▶ _TASK GOAL_:
Output, word for word, the line that contains "Given: Open the" and all lines after it in the records below, omitting pictures.

----------

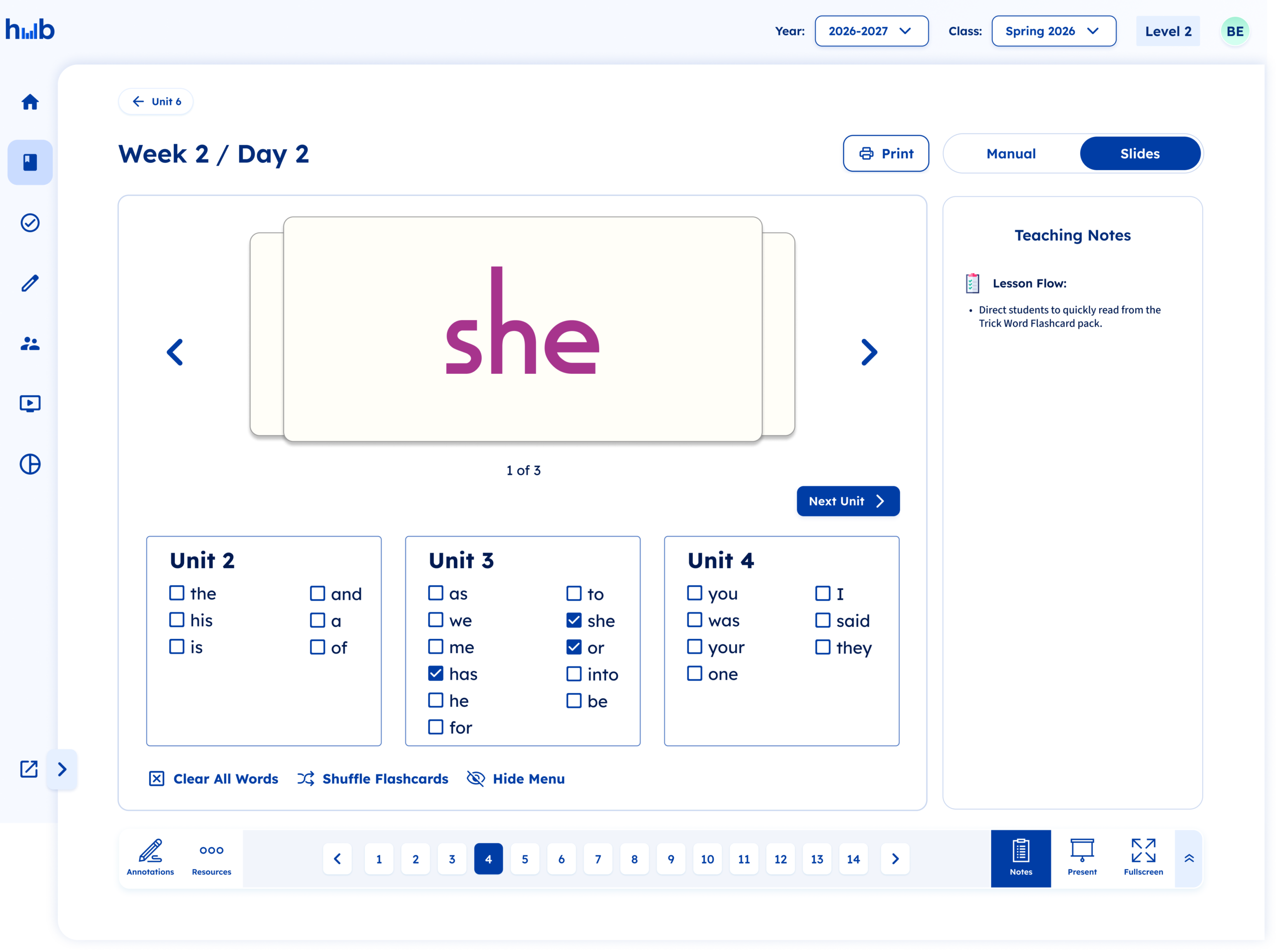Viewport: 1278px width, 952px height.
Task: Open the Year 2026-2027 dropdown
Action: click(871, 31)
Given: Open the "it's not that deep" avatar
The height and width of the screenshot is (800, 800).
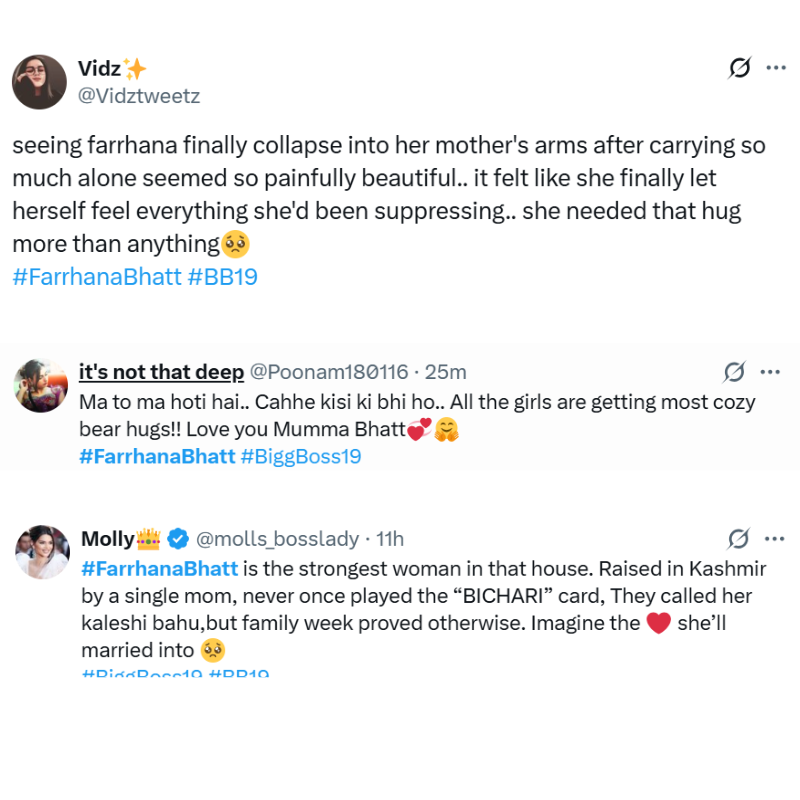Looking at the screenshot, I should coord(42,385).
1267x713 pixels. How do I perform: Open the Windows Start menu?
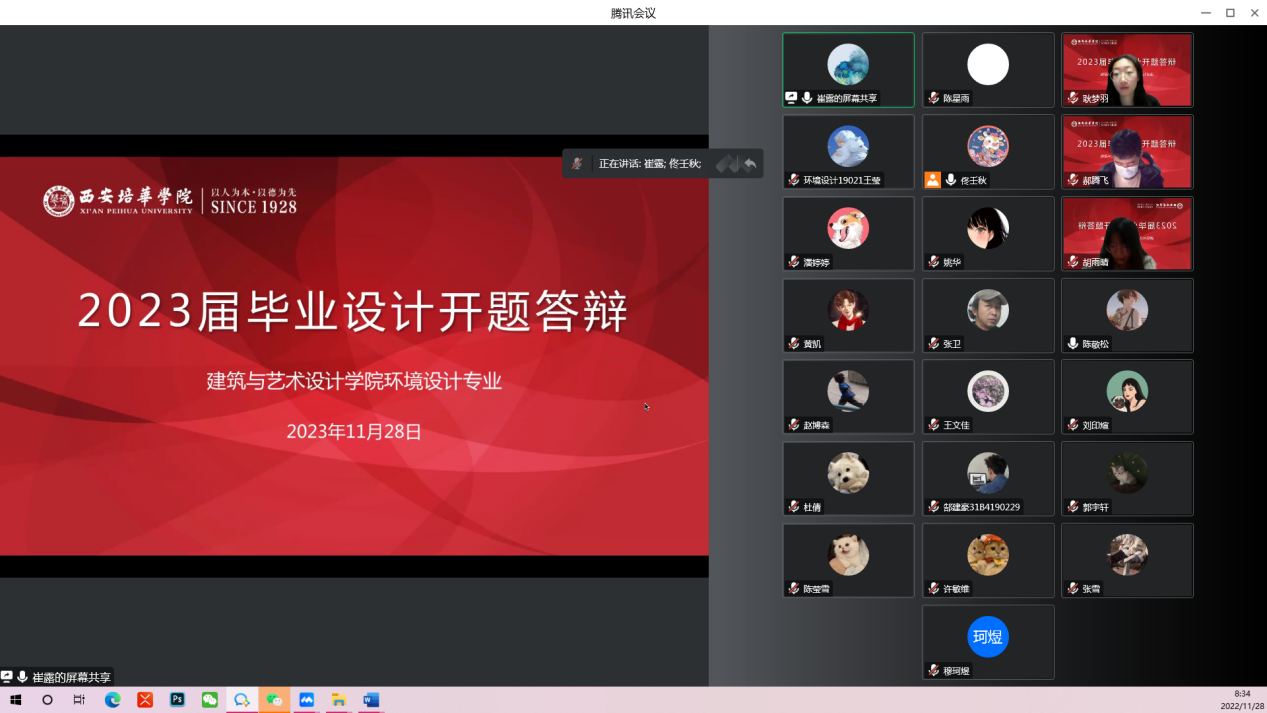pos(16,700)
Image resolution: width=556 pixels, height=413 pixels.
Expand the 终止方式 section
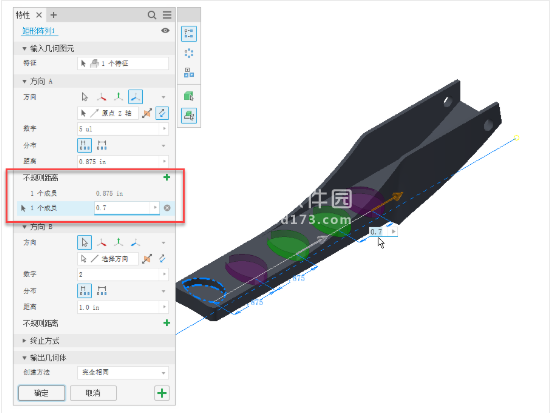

----------

▶ _TASK ANSWER_:
Given: Open the "it's not that deep" avatar
The height and width of the screenshot is (800, 800).
Looking at the screenshot, I should coord(42,385).
1267x713 pixels. How do I perform: Open the Windows Start menu?
pos(16,700)
Image resolution: width=556 pixels, height=413 pixels.
Expand the 终止方式 section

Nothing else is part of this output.